Wednesday, June 15, 2016

You're Everywhere



You’re really in everything.  The memory of you is immersed in nearly all the things I have to do in the course of a day. 

The wind chime from your funeral hangs in my flower bed, I love hearing it sing in the wind.  The picture of our family on the beach by the waves is the background of my iPad.  Your advice is embedded in my actions.  Much of the jewelry I wear was a gift from you or used to belong to you.  A coworker brought me fresh-picked flowers for my desk today-- I have a vase from your flower shop in my drawer and I lovingly arranged them in it. 

Dad and I went to your old house yesterday, the renting tenant had moved out. I couldn’t see an empty house ready for another renter, I saw it full of oversized furniture, pictures, and decorations.  My mind’s eye saw Bailey, dad, and I spending time there with you watching sports or rendezvousing as a layover if one of us had a school event.  I could smell dinner cooking in your kitchen.  I walked out onto the back deck and closed my eyes and saw your patio furniture, the hanging planters, the umbrella in your outside table.  I heard our voices and remembered the smiles.

All I have are the memories—which are bright and cheery.  Sometimes I forget how much of my childhood you were around for—since I was 13, really.  I’m lucky, and I know that… some people don’t get the happy step-parent experience… but you were everything we never knew we needed as a family and so much more.  Sometimes I feel like I took it for granted, and I regret that so much because in hindsight I know it was the best thing ever. 

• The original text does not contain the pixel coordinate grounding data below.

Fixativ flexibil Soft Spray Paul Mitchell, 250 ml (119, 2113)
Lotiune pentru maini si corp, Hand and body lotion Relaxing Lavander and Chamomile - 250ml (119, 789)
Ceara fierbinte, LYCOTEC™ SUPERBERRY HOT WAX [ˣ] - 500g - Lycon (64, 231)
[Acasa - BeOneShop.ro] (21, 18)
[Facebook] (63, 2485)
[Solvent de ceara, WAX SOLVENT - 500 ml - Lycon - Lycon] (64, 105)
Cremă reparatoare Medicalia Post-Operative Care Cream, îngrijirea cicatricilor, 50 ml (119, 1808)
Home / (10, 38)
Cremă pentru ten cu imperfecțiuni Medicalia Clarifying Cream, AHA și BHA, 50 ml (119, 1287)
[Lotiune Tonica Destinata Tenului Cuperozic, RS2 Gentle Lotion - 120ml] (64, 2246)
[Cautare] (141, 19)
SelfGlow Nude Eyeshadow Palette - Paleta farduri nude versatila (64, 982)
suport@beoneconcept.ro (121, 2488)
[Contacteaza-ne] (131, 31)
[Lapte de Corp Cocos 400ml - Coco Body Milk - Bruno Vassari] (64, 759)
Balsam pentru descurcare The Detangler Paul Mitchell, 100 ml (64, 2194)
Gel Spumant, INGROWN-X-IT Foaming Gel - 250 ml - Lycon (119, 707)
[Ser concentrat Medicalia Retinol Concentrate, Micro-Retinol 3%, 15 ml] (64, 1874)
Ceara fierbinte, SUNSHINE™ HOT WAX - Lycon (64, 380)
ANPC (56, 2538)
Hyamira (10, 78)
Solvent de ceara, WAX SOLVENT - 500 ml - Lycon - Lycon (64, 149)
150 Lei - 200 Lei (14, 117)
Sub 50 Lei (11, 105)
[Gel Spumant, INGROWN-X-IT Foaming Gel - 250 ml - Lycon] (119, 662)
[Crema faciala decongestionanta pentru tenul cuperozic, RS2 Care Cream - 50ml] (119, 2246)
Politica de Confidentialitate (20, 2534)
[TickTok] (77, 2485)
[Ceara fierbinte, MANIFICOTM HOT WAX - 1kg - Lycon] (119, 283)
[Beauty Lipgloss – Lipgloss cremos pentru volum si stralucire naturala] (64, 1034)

The pain is brutal—it hits me when I come to terms with the fact that it’s all gone.  Not the decorations or the plants or the furniture, but the warmth and love and everything that is tangibly YOU is gone until we see you again.  I’m having a hard time focusing on “fondly remembering” without getting tangled in the bitter resentment over losing you.  Someday I hope to reach into the back of my mind and pull out a memory without ending up in tears.  I don’t know if I’ll ever stop questioning why you’re gone, and I don’t think I’ll ever stop wondering what we’d be doing if you were still here.